O episódio que marcou a formatura no Colégio Madre de Deus
Ismael Alves – A cena registrada durante a formatura da turma do 3º ano, realizada no Classic Hall, em Olinda, pelo Colégio Madre de Deus, do Recife, na última sexta-feira (12), precisa ser tratada com a seriedade que o caso exige. Um casal interrompeu a apresentação de um DJ que executava uma música com clara apologia ao estupro coletivo, recheada de xingamentos e de ameaças explícitas contra mulheres, incluindo a menção a jogar uma mulher de um helicóptero caso ela se recusasse a fazer sexo com determinados indivíduos.
A atitude foi necessária. E foi correta.
Vivemos um tempo em que mulheres são agredidas e assassinadas em ritmo alarmante, especialmente em Pernambuco, onde os casos de violência contra a mulher e de feminicídio se acumulam dia após dia. Diante desse cenário, naturalizar esse tipo de conteúdo em um ambiente com presença de menores de idade é mais do que irresponsabilidade. É cumplicidade.
Quem quiser discordar, que o faça. Mas a mulher que teve coragem de se posicionar, denunciar a apologia à prostituição, questionar a execução desse tipo de música em um evento escolar e lembrar que estava acompanhada de sua filha menor merece respeito. O mesmo vale para o marido, que esteve ao seu lado durante todo o episódio.
Isso é combater a violência contra a mulher na prática. Todo o resto é convivência passiva e discurso politicamente correto, vazio e confortável.
A pergunta que fica é simples e direta: o que você faria para defender a honra da sua filha? Ou devemos aceitar a ideia de que estamos criando meninas para serem tratadas como objetos ou presas sexuais?

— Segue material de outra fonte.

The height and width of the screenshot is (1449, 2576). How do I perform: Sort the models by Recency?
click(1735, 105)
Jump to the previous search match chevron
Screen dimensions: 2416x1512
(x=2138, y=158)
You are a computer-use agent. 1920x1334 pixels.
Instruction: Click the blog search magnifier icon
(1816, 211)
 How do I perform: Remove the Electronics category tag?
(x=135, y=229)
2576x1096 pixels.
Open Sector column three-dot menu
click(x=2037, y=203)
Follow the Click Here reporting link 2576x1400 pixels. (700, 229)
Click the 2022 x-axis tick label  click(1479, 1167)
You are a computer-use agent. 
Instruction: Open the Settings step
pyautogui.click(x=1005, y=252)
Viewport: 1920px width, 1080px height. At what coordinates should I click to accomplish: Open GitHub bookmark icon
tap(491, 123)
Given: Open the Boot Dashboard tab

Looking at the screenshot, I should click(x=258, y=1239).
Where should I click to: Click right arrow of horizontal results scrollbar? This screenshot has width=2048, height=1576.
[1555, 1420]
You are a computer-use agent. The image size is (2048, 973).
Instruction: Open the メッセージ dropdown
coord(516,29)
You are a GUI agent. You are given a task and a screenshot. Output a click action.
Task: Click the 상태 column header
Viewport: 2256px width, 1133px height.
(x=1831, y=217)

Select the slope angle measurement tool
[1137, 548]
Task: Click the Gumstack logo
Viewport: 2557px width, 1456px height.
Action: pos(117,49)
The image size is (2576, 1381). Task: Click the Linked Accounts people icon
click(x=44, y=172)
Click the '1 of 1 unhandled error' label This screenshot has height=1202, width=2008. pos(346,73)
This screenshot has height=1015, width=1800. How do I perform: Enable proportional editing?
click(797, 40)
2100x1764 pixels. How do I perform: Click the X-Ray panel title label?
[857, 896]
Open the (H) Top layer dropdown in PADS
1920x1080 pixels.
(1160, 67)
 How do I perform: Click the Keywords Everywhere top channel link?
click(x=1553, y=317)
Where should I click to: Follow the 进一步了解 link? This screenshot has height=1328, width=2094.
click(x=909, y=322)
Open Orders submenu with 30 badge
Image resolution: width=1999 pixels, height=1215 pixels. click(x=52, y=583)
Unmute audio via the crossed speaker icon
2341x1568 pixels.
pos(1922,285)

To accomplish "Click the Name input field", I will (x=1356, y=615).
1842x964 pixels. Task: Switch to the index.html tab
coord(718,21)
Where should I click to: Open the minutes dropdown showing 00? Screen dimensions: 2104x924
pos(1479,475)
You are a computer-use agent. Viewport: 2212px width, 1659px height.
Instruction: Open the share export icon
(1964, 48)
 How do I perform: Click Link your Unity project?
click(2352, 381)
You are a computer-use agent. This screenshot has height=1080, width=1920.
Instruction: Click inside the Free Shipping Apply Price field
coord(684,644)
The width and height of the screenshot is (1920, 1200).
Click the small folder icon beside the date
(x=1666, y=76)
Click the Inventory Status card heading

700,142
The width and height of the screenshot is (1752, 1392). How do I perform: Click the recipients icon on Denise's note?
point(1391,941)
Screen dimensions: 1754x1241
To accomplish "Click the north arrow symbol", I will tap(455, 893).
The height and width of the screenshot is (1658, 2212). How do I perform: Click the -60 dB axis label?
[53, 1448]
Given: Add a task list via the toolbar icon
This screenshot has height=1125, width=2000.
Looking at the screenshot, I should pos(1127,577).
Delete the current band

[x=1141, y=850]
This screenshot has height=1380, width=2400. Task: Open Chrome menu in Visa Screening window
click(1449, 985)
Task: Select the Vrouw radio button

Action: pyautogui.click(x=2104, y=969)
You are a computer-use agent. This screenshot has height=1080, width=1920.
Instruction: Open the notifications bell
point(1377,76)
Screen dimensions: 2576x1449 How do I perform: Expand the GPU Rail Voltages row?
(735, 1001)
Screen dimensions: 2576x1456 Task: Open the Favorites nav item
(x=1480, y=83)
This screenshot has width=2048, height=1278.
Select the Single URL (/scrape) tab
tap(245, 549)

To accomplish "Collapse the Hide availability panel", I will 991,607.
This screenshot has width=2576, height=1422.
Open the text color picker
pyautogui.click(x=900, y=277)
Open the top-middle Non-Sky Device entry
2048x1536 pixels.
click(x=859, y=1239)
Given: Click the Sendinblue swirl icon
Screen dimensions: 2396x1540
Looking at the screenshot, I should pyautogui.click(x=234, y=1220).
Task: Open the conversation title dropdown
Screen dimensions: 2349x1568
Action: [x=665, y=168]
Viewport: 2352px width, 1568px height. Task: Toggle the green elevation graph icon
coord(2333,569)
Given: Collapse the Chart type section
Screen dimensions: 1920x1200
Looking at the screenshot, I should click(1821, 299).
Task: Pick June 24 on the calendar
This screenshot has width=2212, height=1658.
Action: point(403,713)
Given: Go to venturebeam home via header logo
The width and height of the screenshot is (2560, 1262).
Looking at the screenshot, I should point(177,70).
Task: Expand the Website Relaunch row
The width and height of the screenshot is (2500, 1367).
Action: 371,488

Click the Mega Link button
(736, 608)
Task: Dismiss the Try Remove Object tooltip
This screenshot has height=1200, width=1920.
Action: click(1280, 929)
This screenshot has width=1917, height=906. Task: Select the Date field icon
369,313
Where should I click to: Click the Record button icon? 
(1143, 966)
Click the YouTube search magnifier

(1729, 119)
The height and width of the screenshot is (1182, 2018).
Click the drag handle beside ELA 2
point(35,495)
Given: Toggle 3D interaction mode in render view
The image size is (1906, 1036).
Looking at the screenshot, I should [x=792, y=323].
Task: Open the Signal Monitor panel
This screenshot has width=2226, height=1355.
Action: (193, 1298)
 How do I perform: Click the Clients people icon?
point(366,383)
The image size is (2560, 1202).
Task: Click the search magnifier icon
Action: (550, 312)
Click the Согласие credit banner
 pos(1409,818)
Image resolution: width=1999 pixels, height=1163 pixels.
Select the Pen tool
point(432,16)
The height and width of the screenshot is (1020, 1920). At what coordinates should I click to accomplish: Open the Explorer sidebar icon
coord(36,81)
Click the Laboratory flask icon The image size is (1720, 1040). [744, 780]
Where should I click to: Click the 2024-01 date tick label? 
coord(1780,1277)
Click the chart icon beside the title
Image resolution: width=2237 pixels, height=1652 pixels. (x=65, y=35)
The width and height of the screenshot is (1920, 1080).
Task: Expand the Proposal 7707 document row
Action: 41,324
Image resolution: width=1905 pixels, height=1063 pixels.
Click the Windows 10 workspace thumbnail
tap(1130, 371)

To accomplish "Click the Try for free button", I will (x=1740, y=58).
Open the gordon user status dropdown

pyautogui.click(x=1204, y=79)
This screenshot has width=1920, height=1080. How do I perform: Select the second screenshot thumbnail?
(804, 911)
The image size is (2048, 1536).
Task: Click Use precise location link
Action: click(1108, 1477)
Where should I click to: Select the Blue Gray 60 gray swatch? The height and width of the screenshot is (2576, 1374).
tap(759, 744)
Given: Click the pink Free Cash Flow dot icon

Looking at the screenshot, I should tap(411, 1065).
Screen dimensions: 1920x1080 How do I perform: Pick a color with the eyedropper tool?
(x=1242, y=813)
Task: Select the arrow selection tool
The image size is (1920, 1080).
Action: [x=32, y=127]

Se dependesse de mim, esse casal receberia homenagens formais da Assembleia Legislativa de Pernambuco e do Governo do Estado. Infelizmente, boa parte dos representantes da população parece estar dormente diante de situações que exigem posicionamento claro, coragem e responsabilidade.
Silenciar, nesse caso, não é neutralidade. É conivência.